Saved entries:
[Start of section]

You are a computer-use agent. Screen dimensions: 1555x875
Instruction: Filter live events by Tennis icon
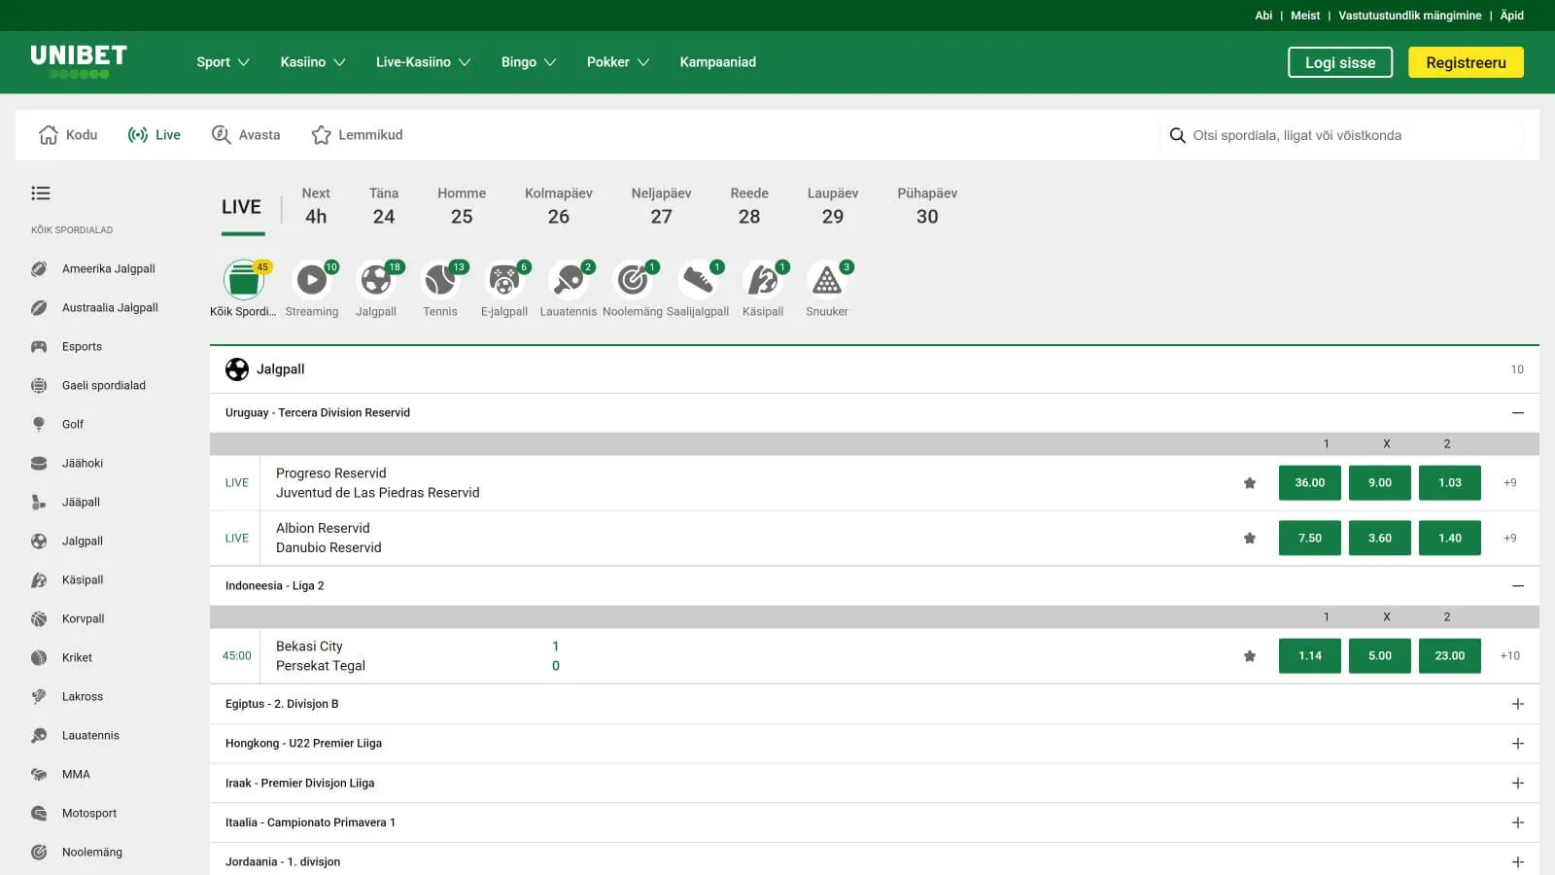tap(439, 281)
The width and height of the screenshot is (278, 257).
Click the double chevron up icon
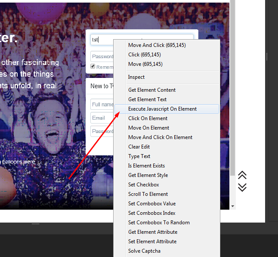[x=242, y=175]
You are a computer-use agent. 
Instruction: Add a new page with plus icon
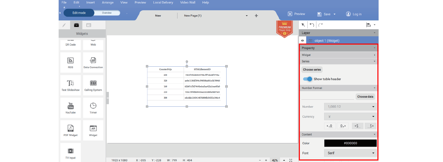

[End of section]

[TASK TO CARRY OUT]: Return all of the entries word for word, but omit the pictures.

[RESPONSE TO THE TASK]:
You are a computer-use agent. Screen dimensions: 1555x875
Instruction: Filter live events by Tennis icon
tap(439, 281)
The width and height of the screenshot is (278, 257).
Click the double chevron up icon
[x=242, y=175]
You are a computer-use agent. 
Instruction: Add a new page with plus icon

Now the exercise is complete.